Tycoons who used to cheer India’s rise as a superpower now warn of civil
unrest.
As
well as undermining 1.2 billion people’s hopes of prosperity, failure to reform
dragged down the rupee. Restrictive labour laws and weak infrastructure make it
hard for Indian firms to export. Inflation has led people to import gold to
protect their savings. Both factors have swollen the current-account deficit,
which must be financed by foreign capital. Add in the foreign debt that must be
rolled over, and India needs to attract $250 billion in the next year, more
than any other vulnerable emerging economy.
A
year ago the new finance minister, Palaniappan Chidambaram, tried to kick-start
the economy. He has attempted to push key reforms, clear bottlenecks and help
foreign investors. But he has lukewarm support within his own party and faces
obstructionist opposition. Obstacles to growth, such as fuel shortages for
power plants, remain. Foreign firms find
nothing has changed. Meanwhile, bad debts have risen at state-run banks:
10-12% of their loans are dud. With an election due by May 2014, some fear
that the Congress-led government will now take a more populist tack. A costly
plan to subsidise food hints at this.
Stopping
the rot
To
prevent a slide into crisis, the government needs first to stop making things
worse. Those capital controls backfired, yet the urge to tinker runs deep: on
August 19th officials slapped duties on televisions lugged in through airports.
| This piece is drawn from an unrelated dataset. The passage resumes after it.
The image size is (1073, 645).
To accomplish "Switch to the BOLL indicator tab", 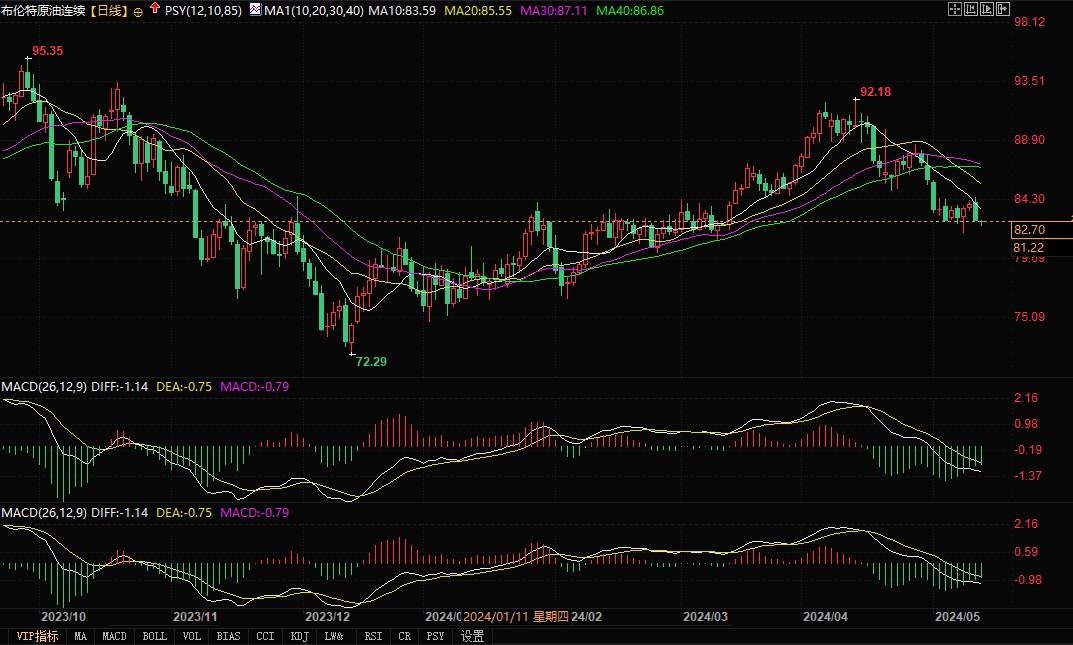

The authorities must accept that 2013 is not 1991. Then the state nearly
bankrupted itself trying to defend a pegged exchange rate. Now the rupee
floats, and the state has no foreign debt to speak of. A weaker currency will
break some firms with foreign loans, but poses no direct threat to the
government’s solvency.
And
so the Reserve Bank of India must let the rupee find its own level. The
currency has not yet wildly overshot estimates of fundamental value. Raghuram
Rajan, the central bank’s incoming head, should aim to control inflation, not
micromanage one of the world’s most traded currencies.
Second,
the government must get its finances in order. The budget deficit has been as
high as 10% of GDP in recent years. This year the government must hold down its
deficit (including those of individual states) to 7% of GDP. It is already
cutting fuel subsidies, and—notwithstanding the pressures in the run-up to an
election—should do so faster.
This
is not enough to fix the government’s finances, though. Only 3% of Indians pay
income tax, so the government’s tax take is puny. A proposed tax on goods
and services, known as GST, would drag more of the economy into the net. It is
stuck in endless cross-party talks. If the government can rally itself
before the election to push for one long-term reform, this is the one it should
go for.
Last,
the government, with the central bank, should force the zombie public-sector
banks to recapitalise. In 2009 America did “stress tests” to repair its banks.
India should follow. Injecting funds into banks would widen the deficit, but
the surge in confidence would be worth it.
There
are glimmers of hope: exports picked up in July, narrowing the trade gap. But
India faces a difficult year, with jittery global markets and an election to
boot. Even if it scrapes past the election without a full-blown financial
crisis, the next government must do much, much more to change India. Over the
coming decade tens of millions of young people will have to find jobs where
none currently exists. Generating the growth to create them will mean radical
deregulation of protected sectors (of which retail is only the most obvious);
breaking up state monopolies, from coal to railways; reforming restrictive
labour laws; and overhauling India’s infrastructure of roads, ports and power.
The
calamity of 1991 led to liberalising reforms that ended decades of stagnation
and allowed a spurt of fast growth. This latest brush with disaster could
produce a positive legacy, too, but only if it persuades voters and the next
government of the importance of a new round of reforms that deal with the
economy’s flaws and unleash its mighty potential.